Running with Redshift

Written on January 18, 2017
[ redshift  aws  r  aws  ]

While working with some tables in Redshift, I was getting frustrated: “I wish I could just drag all this into R on my laptop, but I probably don’t have enough memory!” A devlish grin: “Or do I?”

I had crashed R before trying to pull in too much data, so I was in a phase trying to learn to do anything and everything in pure Redshift/SQL. But, ugh, I longed for my R.

I had 89 data windows, each with just under 260k rows. That’s an upper bound of 23M row (for simplicity and to be cautious). I then multiplied that by the number of columns (15), and the number of bytes (8) per 64-bit entry (assuming this was true for all entries):

rows = 23e6
cols = 15
bytes = 8
rows*cols*bytes # ~= 2.8 GB

I had 6GB of RAM, so this might be an ok pull.

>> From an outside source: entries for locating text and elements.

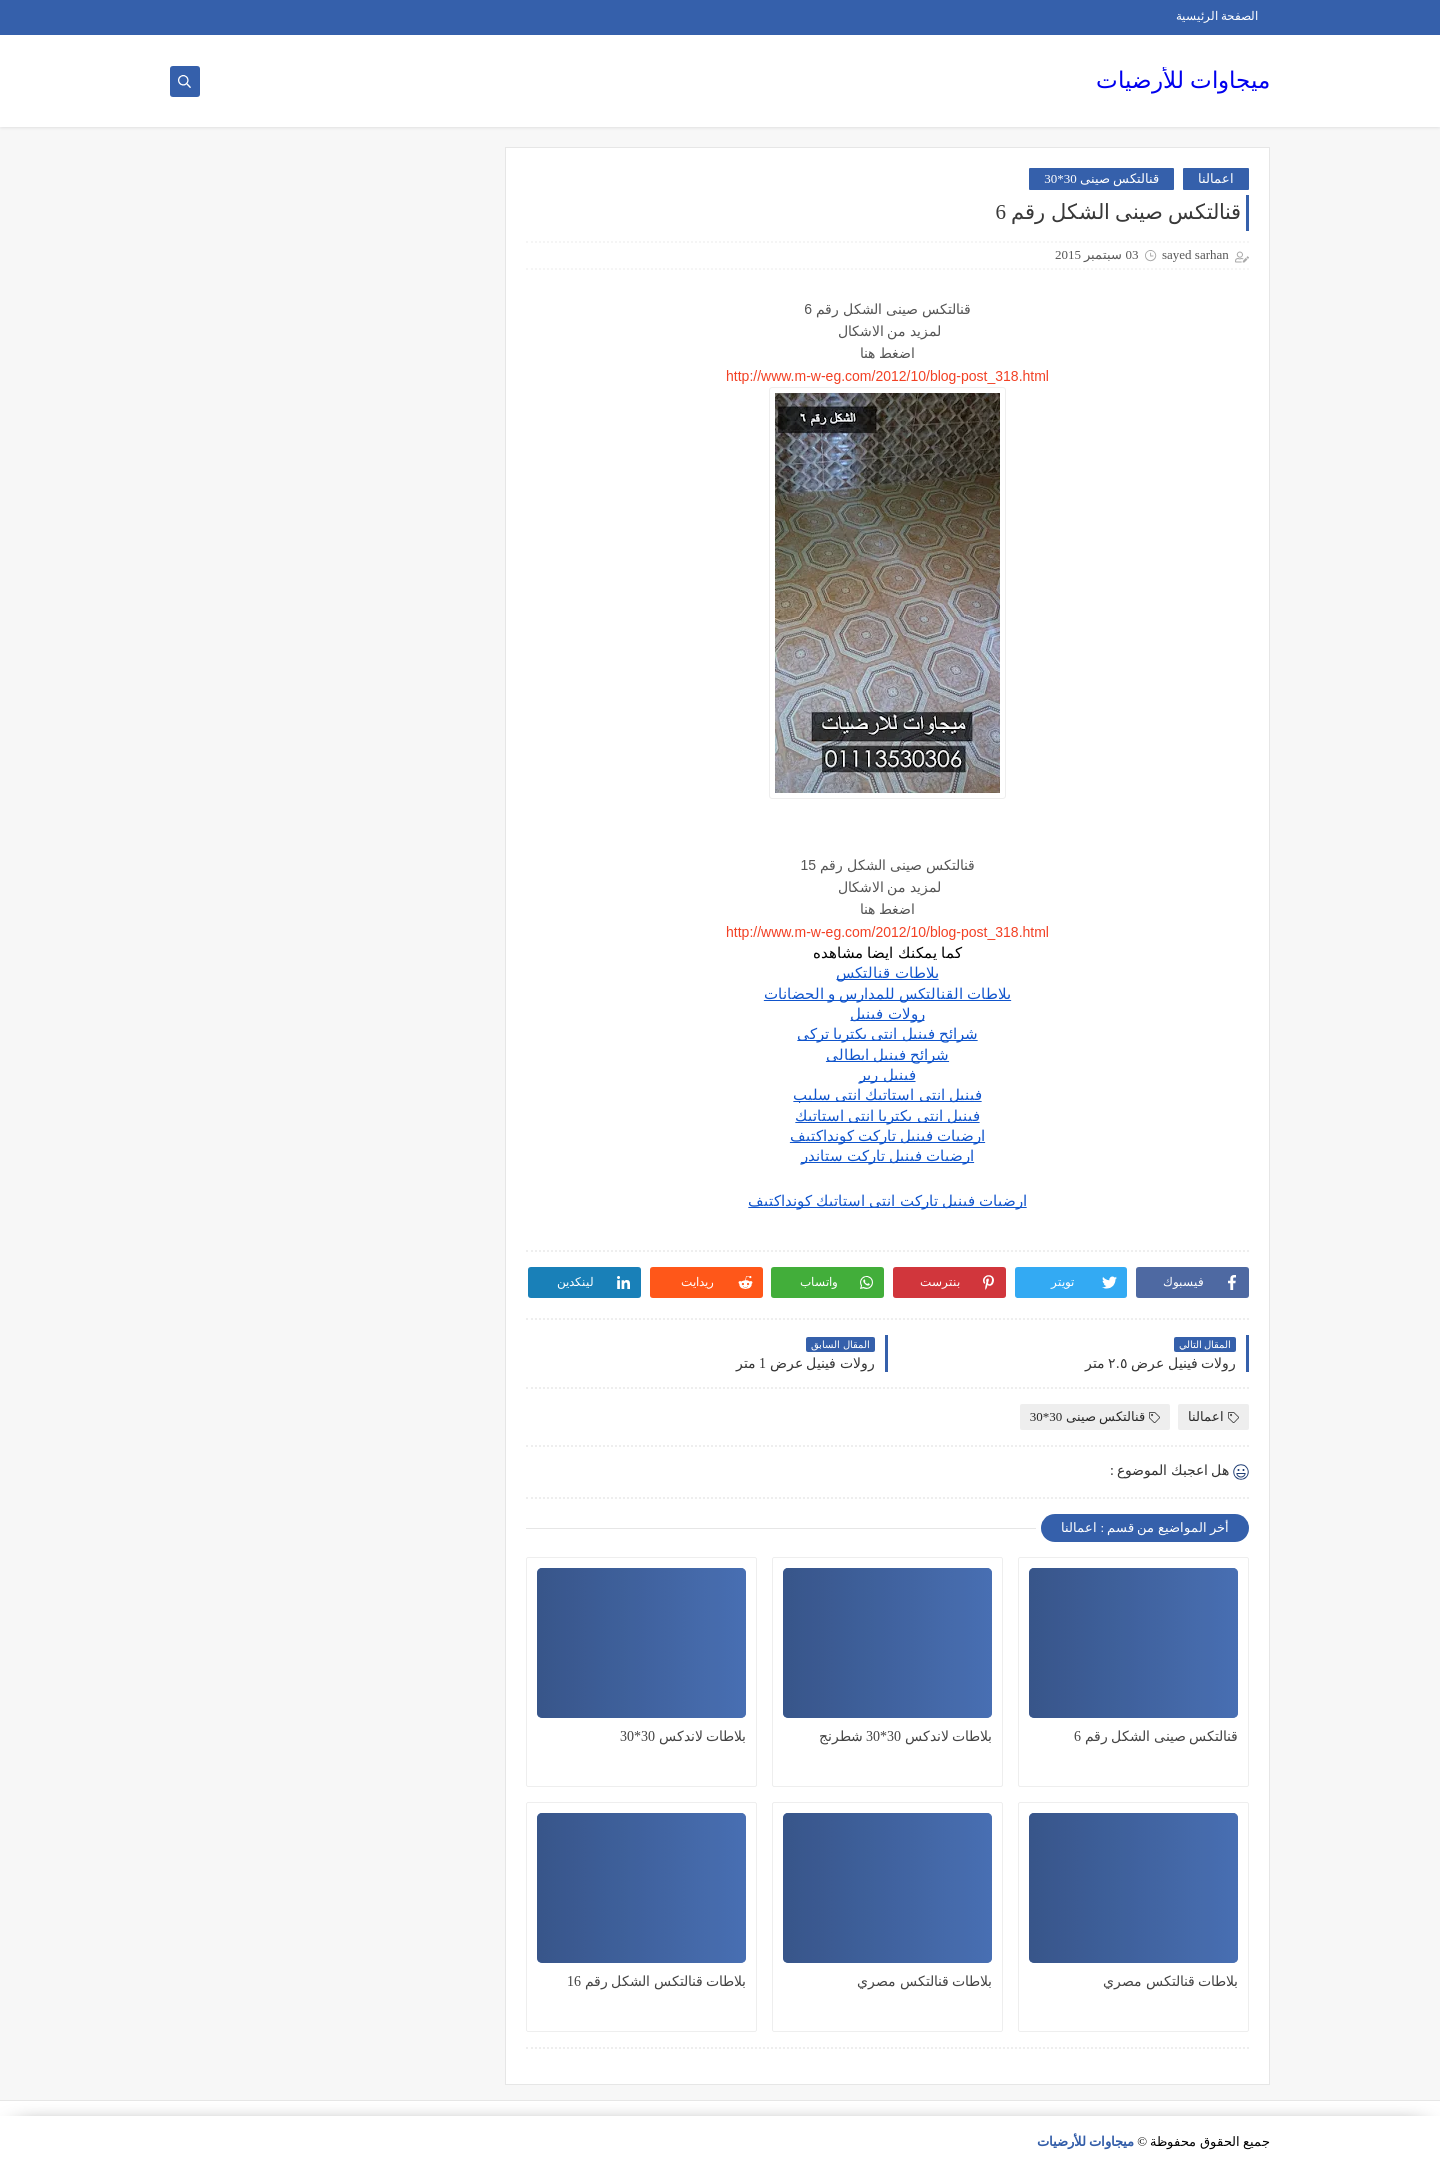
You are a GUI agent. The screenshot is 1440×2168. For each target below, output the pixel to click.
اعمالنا (1216, 178)
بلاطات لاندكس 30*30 (683, 1736)
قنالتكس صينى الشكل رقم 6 (1156, 1736)
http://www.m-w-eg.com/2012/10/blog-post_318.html (887, 376)
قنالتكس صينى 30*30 (1101, 178)
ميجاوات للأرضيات (1183, 80)
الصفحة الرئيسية (1217, 16)
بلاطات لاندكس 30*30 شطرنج (906, 1736)
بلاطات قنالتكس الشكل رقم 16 (656, 1981)
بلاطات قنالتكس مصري (1170, 1981)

But first I did a sanity check using R’s {pryr} library to get the size of one of the data windows.

dw_size = pryr::object_size(one_data_window)  # ~32.8 MB

Multiply that by 89 data windows and you get ~2.9 GB. So my estimate was not far off!

Should be good to go, right?!

Wrong. Turns out I didn’t account for … something or another! Though I could get the data onto my computer, when I tried to do something with it, the computer came to a crawl for about 10 minutess or so before I finally halted the process b/c memory was capped.

Had to suck it up and figure out the Redshift way, and I’m glad I did. The equivalent computation in Redshift cut down the processing time to less than a minute!